This post is the second part on my series: Observations in Practice (part 1 here).
On his blog, NOIJam, Dr. David Butler introduces a great discussion on grade V manipulation and wants to know who is doing it, is anyone researching outcomes, “And are there others like me who have moved to more educational/mobilising strategies – but in the back of their minds they don’t want to give it up completely and so they keep “cracking” as an option?” A great discussion has started in the comments section and I highly recommend you check it out.
While Dr. Butlers post leads to the debate of the use of manipulation, I would like to begin a discussion on a similar but broader topic…“The Clinical Toolbox” vs. “Clinical Reasoning“.
Over the past several years, I have interacted with, and observed, the practice of many Physical Therapists and students. I have been fortunate to take some great CEU courses and interact with some very bright minds in the field. Like many, I have enjoyed learning new “techniques”, but in the end, I have to wonder, is it about the “technique” or “the interaction?” What drives my outcomes?

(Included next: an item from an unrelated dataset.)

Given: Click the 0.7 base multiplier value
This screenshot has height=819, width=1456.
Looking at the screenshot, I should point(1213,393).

I have written in the past about uncertainty, placebo, and expectations, and as we learn more about the therapeutic alliance between clinician and patient, how important is the infamous toolbox, really? In an age where literature has challenged the relationship between patho-anatomical abnormalities and patients symptoms, do we need to know 10 different ways to manipulate the spine? Is my patient not getting better because I only learned 9 ways? Is my practice not eclectic enough? Maybe it’s because the state of PA has yet to embrace dry needling?

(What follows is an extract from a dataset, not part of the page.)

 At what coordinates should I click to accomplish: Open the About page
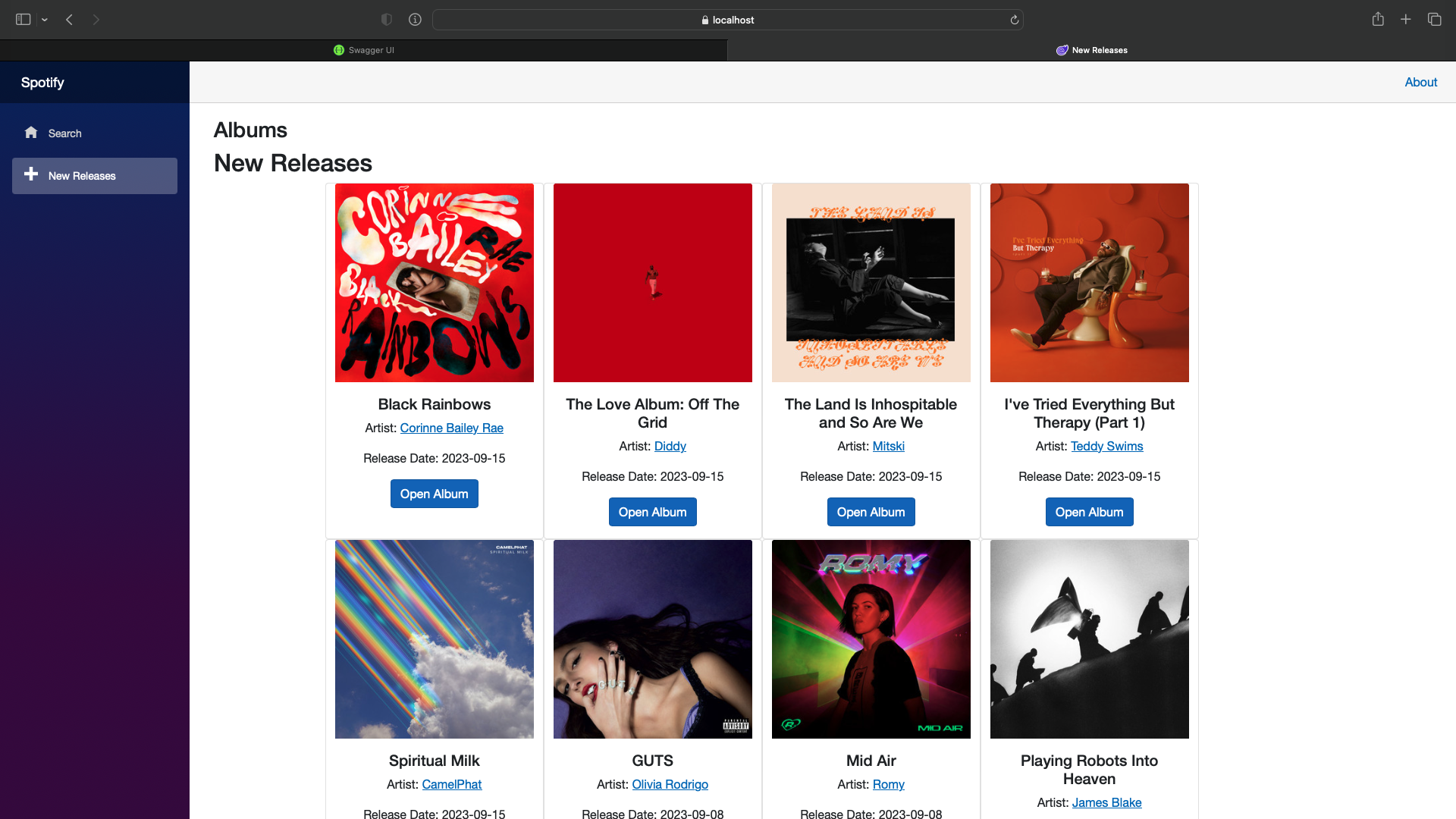pyautogui.click(x=1420, y=82)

Through my own observations and reflection, I suspect that the toolbox is only as deep as one’s ability to clinically reason. Great clinician’s are those who have an understanding of the human condition. They are those who are able to achieve outcomes with minimal amount of force, tools and rules. They are those who embrace the individual nature of a condition and can justify (cognitively and meta-cognitively) each of the interventions they employ. They are lateral thinkers who do not blame the individual or the tissue; they instead learn how to interact with it.
So all of this said, what would you prefer: To have an uncanny ability to clinically reason OR have every tool in the toolbox?